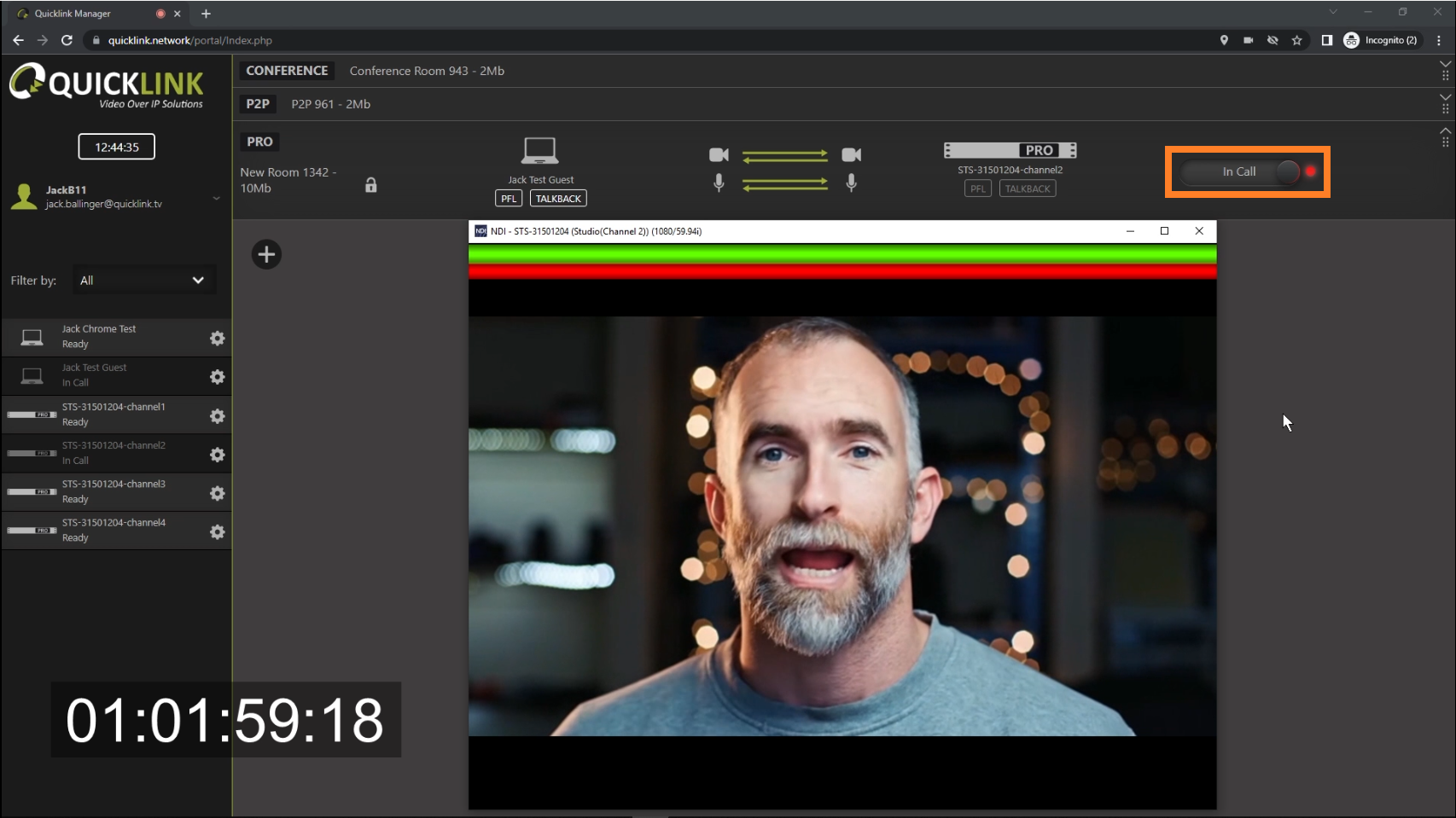Click the browser address bar URL
This screenshot has width=1456, height=818.
click(189, 40)
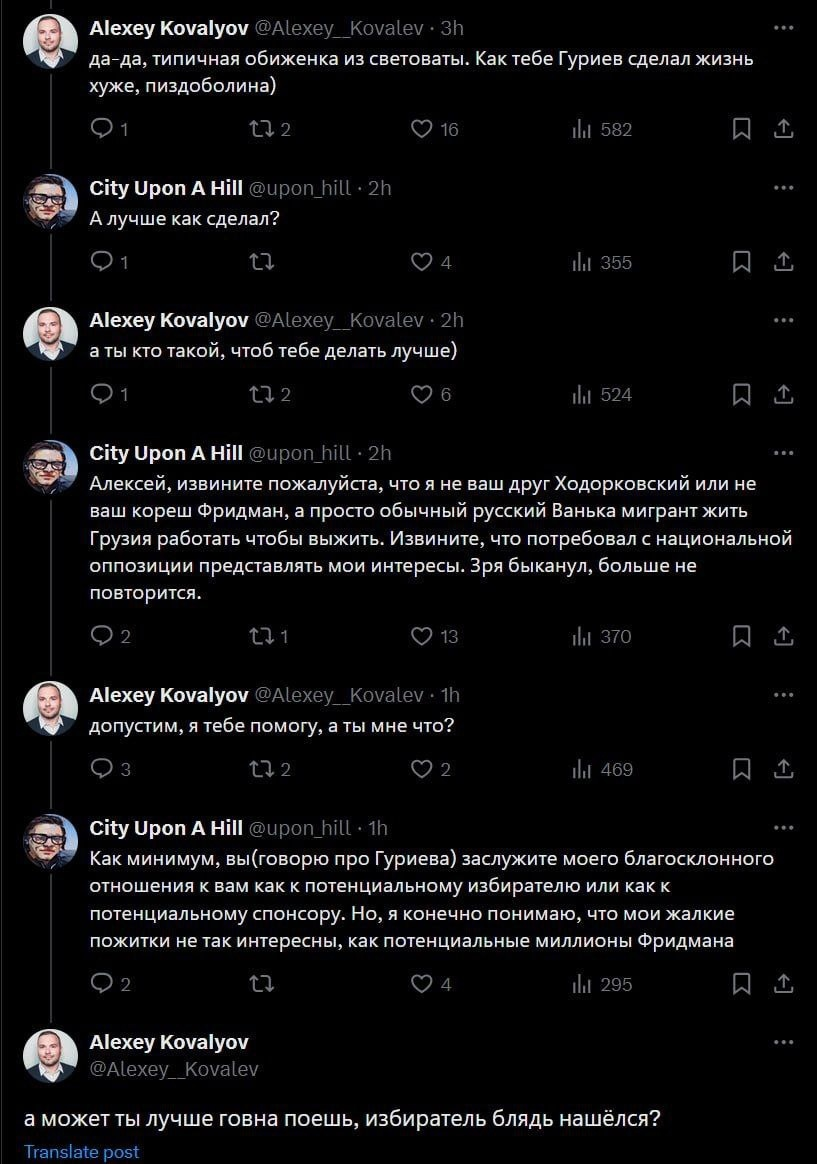The height and width of the screenshot is (1164, 817).
Task: Open view analytics showing 370 views
Action: click(x=602, y=636)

=-=-=

#### [AIM]
Rewrite all the lines of the items above as a numbered list, skipping any blank lines and leaving out the pictures.

#### [CORRECT RESPONSE]
1. Click the browser address bar URL
2. This screenshot has width=1456, height=818.
3. click(189, 40)
4. The height and width of the screenshot is (1164, 817).
5. Task: Open view analytics showing 370 views
6. Action: click(x=602, y=636)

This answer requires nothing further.